Jamal Parker is a Black writer, performer and teaching artist residing in Philadelphia, PA. He’s a Two Time International Poetry Slam Champion, having won Brave New Voices (2015) and the College Union Poetry Slam Invitational (2016). He holds the title of The Philly Pigeon’s 2017 Grand Slam Winner, and was listed as one of the Top 10 Must Read Poets of Color by BookRiot. In 2017 he was a coach for Temple University’s Slam Team, which earned the title of Co-Champions at CUPSI. That summer he also served as a coach for PYPM’s Team Black, who made Finals Stage at BNV and finished 4th in the world.
Jamal is a Watering Hole Fellow, a 2014 Arts for Life Award Recipient, and a judge for the Campaign of Black Male Achievement’s first ever National Poetry Contest in 2017. In literature press, he served as the Poetry Editor for (b)oinkzine and was the Social Media Coordinator for ÉLAN Magazine. He is an alumn of Brave New Voices, Philly Youth Poetry Movement, The Write (Young Voices), Gustavus Adolphus Slam Camp (Indiana University Slam Institute), and Douglas Anderson School of the Arts. He’s been blessed to perform, present workshops, and facilitate panels for The Art + Business Council of Philadelphia, The Kimmel Foundation, YouthSpeaks, The Coalition of Schools Educating Boys of Color Conference, The Philadelphia Foundation and Rumble Young Man Rumble.
Currently, Jamal is the Artistic Director of Babel Poetry Collective at Temple, where he directs and produces poetry showcases. He also is the Co-Founder and Outreach Coordinator of the multi-genred Black Boy Fly Collective. His written work can be found in L’Éphémère Review, Dylandlit Press, (b)oinkzine, WusGood Magazine, The Altar Collective, Cunjuh Mag, Teenage Wasteland, and Poetry Nook.
Origins: A Performance Poetry Analysis
Spider-Man, Superman, Batman, are all superheroes with significant origin stories, which are retold time and time again. Their origin makes them who they are. As writers, it’s important to understand and acknowledge where we come from and how our circumstances influence our art. Participants will examine performance poetry beyond the surface, and find new ways of telling our origins with in-depth writing and performance exercises. Come prepared to engage, be open, and have fun.

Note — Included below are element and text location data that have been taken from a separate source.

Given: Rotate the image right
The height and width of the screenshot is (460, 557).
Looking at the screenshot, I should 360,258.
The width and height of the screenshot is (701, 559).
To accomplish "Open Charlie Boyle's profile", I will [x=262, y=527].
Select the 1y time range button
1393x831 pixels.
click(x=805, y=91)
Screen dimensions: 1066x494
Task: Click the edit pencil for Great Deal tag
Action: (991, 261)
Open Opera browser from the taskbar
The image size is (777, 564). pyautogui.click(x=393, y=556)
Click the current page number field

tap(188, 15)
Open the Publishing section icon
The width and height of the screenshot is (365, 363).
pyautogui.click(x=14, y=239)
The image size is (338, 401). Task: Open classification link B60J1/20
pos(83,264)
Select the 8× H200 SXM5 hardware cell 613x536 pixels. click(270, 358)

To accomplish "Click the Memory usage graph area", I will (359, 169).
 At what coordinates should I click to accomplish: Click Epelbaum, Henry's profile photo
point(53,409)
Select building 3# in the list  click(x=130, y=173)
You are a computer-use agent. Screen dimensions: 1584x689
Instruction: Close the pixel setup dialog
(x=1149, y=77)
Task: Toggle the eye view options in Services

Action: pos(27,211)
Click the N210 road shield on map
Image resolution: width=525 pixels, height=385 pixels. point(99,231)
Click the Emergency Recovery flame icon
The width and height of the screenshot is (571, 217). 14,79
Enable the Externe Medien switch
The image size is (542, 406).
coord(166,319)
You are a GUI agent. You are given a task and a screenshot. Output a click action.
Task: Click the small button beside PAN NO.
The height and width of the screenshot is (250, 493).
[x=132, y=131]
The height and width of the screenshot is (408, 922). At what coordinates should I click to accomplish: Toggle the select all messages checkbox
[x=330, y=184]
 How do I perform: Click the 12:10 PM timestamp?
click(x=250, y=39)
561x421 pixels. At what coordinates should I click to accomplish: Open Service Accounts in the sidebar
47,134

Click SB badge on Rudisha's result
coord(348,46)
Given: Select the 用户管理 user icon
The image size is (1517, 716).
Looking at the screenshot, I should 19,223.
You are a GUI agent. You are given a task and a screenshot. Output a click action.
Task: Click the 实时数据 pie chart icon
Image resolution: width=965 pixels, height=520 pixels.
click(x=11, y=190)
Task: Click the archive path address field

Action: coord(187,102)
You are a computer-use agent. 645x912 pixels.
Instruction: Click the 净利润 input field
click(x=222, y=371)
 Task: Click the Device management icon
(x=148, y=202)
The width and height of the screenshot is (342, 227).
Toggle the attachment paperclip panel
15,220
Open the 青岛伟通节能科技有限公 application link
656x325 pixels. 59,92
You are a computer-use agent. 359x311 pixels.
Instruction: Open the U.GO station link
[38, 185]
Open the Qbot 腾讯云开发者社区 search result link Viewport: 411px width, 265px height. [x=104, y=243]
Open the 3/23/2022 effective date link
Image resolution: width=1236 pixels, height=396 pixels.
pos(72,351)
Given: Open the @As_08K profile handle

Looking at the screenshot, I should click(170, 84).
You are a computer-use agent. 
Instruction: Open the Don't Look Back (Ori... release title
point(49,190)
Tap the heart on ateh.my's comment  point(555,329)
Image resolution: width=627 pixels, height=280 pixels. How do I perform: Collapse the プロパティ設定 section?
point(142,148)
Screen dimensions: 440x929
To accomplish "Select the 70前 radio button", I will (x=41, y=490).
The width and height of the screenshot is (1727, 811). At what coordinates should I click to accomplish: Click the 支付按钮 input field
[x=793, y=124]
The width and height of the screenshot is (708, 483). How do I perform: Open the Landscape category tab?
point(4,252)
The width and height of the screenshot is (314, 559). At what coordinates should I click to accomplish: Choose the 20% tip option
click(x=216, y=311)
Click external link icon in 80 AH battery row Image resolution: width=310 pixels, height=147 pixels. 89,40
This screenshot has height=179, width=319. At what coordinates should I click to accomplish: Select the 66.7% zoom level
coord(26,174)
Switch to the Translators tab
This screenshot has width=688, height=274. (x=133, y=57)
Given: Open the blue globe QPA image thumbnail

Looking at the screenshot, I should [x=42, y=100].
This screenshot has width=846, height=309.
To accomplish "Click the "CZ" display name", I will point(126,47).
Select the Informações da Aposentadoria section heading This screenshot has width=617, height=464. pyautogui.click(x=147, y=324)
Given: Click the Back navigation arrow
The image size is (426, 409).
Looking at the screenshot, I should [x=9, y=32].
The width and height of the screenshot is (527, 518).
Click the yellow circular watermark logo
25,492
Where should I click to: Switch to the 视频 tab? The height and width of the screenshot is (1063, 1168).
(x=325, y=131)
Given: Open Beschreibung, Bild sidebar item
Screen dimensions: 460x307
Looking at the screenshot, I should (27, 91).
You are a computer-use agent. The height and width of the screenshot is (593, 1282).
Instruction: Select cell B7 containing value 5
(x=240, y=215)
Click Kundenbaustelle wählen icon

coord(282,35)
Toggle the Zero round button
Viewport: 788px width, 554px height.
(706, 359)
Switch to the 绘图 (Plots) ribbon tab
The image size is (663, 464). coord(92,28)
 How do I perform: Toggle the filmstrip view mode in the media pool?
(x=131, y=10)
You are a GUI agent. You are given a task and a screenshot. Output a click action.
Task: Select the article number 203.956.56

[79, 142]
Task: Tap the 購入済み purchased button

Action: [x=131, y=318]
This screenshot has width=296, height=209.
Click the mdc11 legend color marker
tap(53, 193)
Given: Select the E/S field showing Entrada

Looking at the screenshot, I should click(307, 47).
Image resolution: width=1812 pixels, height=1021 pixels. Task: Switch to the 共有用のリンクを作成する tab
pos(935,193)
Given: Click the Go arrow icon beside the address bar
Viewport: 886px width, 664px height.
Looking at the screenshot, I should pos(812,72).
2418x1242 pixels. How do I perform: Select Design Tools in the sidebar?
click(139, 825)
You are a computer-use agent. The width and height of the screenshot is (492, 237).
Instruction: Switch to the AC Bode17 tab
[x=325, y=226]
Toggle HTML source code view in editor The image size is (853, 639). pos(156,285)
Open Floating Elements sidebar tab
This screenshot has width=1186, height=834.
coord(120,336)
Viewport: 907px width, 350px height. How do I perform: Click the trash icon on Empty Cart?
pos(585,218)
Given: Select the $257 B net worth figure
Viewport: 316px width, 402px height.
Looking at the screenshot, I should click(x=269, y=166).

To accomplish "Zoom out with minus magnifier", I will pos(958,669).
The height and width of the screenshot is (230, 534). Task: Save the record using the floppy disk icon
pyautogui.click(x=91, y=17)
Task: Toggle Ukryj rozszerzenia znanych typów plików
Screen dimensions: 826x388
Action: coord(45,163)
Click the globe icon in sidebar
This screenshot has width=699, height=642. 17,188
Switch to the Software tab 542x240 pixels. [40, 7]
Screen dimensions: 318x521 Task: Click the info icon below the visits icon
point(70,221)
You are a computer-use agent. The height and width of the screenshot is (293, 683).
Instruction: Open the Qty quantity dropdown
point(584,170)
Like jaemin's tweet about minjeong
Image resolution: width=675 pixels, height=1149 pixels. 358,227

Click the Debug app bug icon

The Beauty of Brevity – A Haiku Slam Workshop
The “Haiku” is known as a traditional form of Japanese poetry in three lines of five, seven, and five, yet the American version often varies in form. In all cases, the poem is 17 syllables in length. Often poets have a tendency to add unnecessary articles or language in their pieces, and this workshop will be serve as a gateway on how to condense. Participants will examine the history the Haiku in poetry slam, and will incorporate literary devices, punchlines, and even comedic timing in a writing exercise. Afterwards, participants will share their work in a Head to Head Haiku Slam.